Fourth Sunday of Easter, Year B
First Reading: Acts 4:7-12 
Second Reading: 1 Jn 3:1-2
Gospel Reading: Jn 10:14

In his song Imagine, John Lennon said, “Imagine there’s no heaven/It’s easy if you try/No hell below us/Above us only sky/Imagine all the people/Living for today/Imagine there’s no countries/It isn’t hard to do/Nothing to kill or die for/And no religion too/Imagine all the people/Living life in peace/Imagine no possessions/I wonder if you can/No need for greed or hunger/A brotherhood of man/Imagine all the people/Sharing all the world.”

We all want to abolish greed and hunger, to live in peace and unity, to share the world like loving brothers. Communism tried to do it by abolishing religion and private property, and it failed. Pope St. John Paul II warned that capitalism and consumerism will fail, too, for nothing in this world can satisfy our deepest desires. “Living for today,” as though this world is everything, is wishful thinking.

Heaven does exist, and its King wants to make us his children and heirs. “See what love the Father has given us, that we should be called children of God,” St. John says in the Second Reading this Sunday.

This is our faith and our hope. The Catechism of the Catholic Church calls hope “the theological virtue by which we desire the Kingdom of Heaven and eternal life as our happiness, placing our trust in Christ’s promises” and relying on “the grace of the Holy Spirit.”

Hope does not mean escapism or wishful thinking, ignoring or neglecting this world. In fact, it is people who were concerned with heaven who have changed this world most effectively – like the apostles, who converted the Roman Empire, or the English evangelicals, who abolished the slave trade.

It is difficult to “want” or “hope for” heaven, partly because our education tends to focus on this world, but also because we do not recognize the want when we feel it. The longings we feel when we fall in love, or plan to travel, or take up a new subject, are never – can never be – satisfied by marriage, travel, or learning. Something always evades us.

We can try a new spouse, visit a different country, study another subject, or try to repress the longing. This last makes sense if we are just “crying for the moon,” but it is disastrous if perfect, lasting happiness is really available for the asking.

We believe it is. Hunger, thirst, and sexual desire are satisfied by food, drink, and sex. If we feel a desire that nothing on earth can satisfy, it is probably because we were made for another world.

In describing the kingdom of heaven, Christ appealed to the desires aroused by earthly pleasures. We must not despise them, therefore, but we must never mistake them for the real thing. We must maintain our desire for our true country, heaven, making it the main object of our lives and helping others find it, too. (Paradoxically, only thus can we enjoy earthly pleasures.)

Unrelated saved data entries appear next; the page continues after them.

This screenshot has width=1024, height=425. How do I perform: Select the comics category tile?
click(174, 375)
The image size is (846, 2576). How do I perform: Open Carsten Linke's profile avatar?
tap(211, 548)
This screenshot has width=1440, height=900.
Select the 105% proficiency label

The only Way is Jesus. As St. Peter said in the First Reading, he, the stone rejected by the builders, has become the cornerstone. His is the only name by which we can be saved.

“I am the good Shepherd,” he says in the Gospel Reading. “I have other sheep that do not belong to this fold. I must bring them also, and they will listen to my voice. So there will be one flock, one Shepherd.”

Lennon rightly decried religious war. “Truth can impose itself on the mind of man only in virtue of its own truth, which wins over the mind with both gentleness and power,” said Vatican II.

Nevertheless, we have a “social duty” to proclaim “the one true religion, which subsists in the Catholic and apostolic Church,” says the Catechism. “The Church is the place where humanity must rediscover its unity and salvation.”